A CAPELINHA DE TERTULIANO
Bons tempos eram aqueles em que aos sábados e domingos nos reuníamos na vendinha do bairro para adquirir alguns bens de que carecíamos em casa ou para prosear com os conhecidos e tomar um “mata-Bicho”, mesmo que fosse a pinguinha do alambica cebolão, fabricado ali mesmo no bairro, mas que passando pelo balcão da vendinha do seu Gumercindo, este era o nome do dono da venda, num copo americano, as vezes até desbocado pelo intenso uso, parecia ter mais sabor e descia macio goela abaixo.
Naquele ermo de meu Deus, a venda era o ponto de encontro mais próximo pois a cidade ficava a quilômetros de distância e para ela só recorríamos diante de uma necessidade muito grande, como no caso de doença grave que os benzedores da região não descem conta de curar, para registrar o nascimento de um filho, para receber da santa madre igreja o sacramento do matrimonio e por fim, uma ida macabra e sem volta, quando abotoavam o paletó de madeira e sermos carregados para outra moradia, a temida cidade dos pé junto.
A venda era o aconchego dos moradores daquele sertão inóspito, próximo a ela, a capelinha construída no alto do espigão, por ironia do destino, embora dedicado a Nossa Senhora Aparecida, muitos a conheciam como a Igrejinha do finado Tertuliano, não referindo ao Tertuliano presbítero de Cartago, mas a um homem de muita fé, conviveu aqui com os antepassados e morreu de uma morte natural, porem provocada pela fúria da natureza.
Conta-se que era meado da semana, Tertuliano juntamente com alguns de seus sobrinhos foram para a labuta diária, numa plantação de café que ficava no espigão da propriedade de seu irmão.

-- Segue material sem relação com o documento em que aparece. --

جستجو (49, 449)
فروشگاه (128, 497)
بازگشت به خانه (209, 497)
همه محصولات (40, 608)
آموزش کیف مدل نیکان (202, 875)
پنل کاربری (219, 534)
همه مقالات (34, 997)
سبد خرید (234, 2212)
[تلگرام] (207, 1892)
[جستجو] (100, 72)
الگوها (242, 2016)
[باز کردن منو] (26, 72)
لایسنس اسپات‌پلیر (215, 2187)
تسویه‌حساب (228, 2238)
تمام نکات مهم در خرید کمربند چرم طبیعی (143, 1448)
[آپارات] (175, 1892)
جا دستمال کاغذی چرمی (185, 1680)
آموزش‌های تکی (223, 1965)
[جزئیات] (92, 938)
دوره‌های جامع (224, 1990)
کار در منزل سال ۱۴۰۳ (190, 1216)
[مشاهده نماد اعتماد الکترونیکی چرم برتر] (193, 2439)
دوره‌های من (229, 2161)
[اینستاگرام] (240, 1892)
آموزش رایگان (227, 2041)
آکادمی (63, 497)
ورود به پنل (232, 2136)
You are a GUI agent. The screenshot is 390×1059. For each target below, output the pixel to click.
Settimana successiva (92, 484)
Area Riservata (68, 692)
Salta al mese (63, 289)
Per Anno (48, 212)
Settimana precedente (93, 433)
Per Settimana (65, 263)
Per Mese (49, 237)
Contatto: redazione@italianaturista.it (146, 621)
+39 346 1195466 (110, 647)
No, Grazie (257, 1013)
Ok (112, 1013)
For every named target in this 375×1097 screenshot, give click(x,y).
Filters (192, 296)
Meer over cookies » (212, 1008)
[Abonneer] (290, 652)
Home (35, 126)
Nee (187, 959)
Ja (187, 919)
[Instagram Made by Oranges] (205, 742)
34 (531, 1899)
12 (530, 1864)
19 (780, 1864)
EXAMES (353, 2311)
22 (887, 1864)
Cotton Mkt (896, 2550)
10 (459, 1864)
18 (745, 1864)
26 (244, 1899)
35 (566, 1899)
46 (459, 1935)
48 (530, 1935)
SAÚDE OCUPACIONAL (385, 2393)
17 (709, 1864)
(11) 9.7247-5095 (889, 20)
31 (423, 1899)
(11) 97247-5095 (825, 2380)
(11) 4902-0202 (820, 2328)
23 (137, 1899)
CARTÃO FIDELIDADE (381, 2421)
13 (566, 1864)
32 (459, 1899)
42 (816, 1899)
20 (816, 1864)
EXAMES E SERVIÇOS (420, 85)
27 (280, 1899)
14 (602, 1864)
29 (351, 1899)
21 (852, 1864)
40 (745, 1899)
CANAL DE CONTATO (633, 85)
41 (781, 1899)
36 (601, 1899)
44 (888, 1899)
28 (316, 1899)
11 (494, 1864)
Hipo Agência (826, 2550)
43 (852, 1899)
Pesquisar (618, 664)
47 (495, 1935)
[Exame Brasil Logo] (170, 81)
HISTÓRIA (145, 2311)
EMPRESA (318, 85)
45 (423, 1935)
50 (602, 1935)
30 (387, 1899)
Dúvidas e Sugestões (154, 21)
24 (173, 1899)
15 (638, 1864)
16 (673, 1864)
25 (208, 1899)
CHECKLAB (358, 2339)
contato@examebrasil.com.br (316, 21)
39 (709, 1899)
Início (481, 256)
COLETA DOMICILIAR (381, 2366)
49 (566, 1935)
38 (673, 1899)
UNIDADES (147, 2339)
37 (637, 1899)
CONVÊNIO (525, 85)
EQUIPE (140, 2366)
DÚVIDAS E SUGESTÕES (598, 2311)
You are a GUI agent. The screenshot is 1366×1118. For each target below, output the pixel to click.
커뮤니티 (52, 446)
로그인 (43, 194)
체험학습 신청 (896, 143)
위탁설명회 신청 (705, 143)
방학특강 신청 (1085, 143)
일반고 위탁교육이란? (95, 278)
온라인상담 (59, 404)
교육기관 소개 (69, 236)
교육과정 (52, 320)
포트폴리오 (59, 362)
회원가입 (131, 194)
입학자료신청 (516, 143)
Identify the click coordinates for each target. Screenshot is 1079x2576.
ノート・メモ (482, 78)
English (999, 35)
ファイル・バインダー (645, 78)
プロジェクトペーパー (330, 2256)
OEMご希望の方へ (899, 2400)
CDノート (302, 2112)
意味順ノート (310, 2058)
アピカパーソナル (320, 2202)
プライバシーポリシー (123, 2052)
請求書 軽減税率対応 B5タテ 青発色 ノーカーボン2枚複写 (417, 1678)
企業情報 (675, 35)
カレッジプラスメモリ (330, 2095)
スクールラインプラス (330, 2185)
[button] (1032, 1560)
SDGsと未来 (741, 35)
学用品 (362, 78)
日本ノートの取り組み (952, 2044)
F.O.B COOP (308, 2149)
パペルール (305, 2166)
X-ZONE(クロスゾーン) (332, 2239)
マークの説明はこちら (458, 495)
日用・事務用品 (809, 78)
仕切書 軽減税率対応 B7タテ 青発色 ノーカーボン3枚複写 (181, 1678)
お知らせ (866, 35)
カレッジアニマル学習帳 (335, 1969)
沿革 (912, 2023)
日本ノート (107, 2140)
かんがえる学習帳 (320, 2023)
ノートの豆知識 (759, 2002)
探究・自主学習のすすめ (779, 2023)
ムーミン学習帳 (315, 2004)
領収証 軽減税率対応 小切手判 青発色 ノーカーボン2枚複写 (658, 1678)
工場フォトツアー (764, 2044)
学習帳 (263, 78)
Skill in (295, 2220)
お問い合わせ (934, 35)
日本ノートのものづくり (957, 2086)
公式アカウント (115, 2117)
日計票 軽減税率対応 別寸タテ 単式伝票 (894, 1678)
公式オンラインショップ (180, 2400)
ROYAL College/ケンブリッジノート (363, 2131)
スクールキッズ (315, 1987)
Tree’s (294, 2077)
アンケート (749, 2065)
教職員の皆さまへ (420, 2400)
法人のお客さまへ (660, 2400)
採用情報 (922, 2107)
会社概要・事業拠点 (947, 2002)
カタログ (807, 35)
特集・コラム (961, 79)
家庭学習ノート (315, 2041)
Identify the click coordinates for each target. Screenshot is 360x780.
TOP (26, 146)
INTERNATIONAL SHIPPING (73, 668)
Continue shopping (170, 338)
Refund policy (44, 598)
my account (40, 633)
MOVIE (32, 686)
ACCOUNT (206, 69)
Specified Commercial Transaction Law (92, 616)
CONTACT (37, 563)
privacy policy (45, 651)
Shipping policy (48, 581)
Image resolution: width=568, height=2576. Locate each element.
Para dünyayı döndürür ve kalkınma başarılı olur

Como a roça ficava distante da residência, lá construíram um ranchinho beira chão para o descanso no meio do dia, para guardarem suas ferramentas e ocasionalmente para proteger da chuva quando estavam trabalhando. Neste dia em especial, no meio da tarde formou um forte temporal e a água caiu abundantemente entre ventos, trovões que percorriam o céu e fazia estremecer a terra, relâmpagos e raios que clareavam a tarde escurecida pelas nuvens do temporal, os ventos brandaram, a chuva passou, porem os relâmpagos e trovões persistiram, dizem que em meio aos rapazes, existiam um molecote muito insuportável que de posse de um pedaço de ferro e uma pedra, estava a desafiar Deus, a cada relâmpago, batendo com o ferro na pedra, fazendo sair faísca, dizendo que Deus não podia fazer melhor do que ele.
Tertuliano sendo um homem temente a Deus, devoto de Nossa Senhora Aparecida ralhou por várias vezes com o molecote, mas vendo que ele não demonstrava qualquer respeito por ele, assim o velho Tertuliano saiu do rancho para não ficar entre os arruaceiros, e foi se esconder no oco de uma grande figueira já carcomida pela idade e por muitos fogos pela qual havia resistido bravamente.
Decorrido algum tempo de sua saída do rancho, quando a tempestade parecia ter passado, um grande clarão cortou o céu de alto a baixo, iluminou todo o rancho e um estrondo amedrontador ribombou no ar, fazendo eco nas cercanias, os rapazes se calaram, quando refeitos do susto daquele estrondo ensurdecedor, saíram fora do rancho e viram que o raio caiu exatamente no pé de figueira rachando- o e duas parte. Correram para lá e encontraram o corpo de Tertuliano carbonizado e já sem vida, estendido no chão, próximo do pé de figueira, onde foi construída a capela.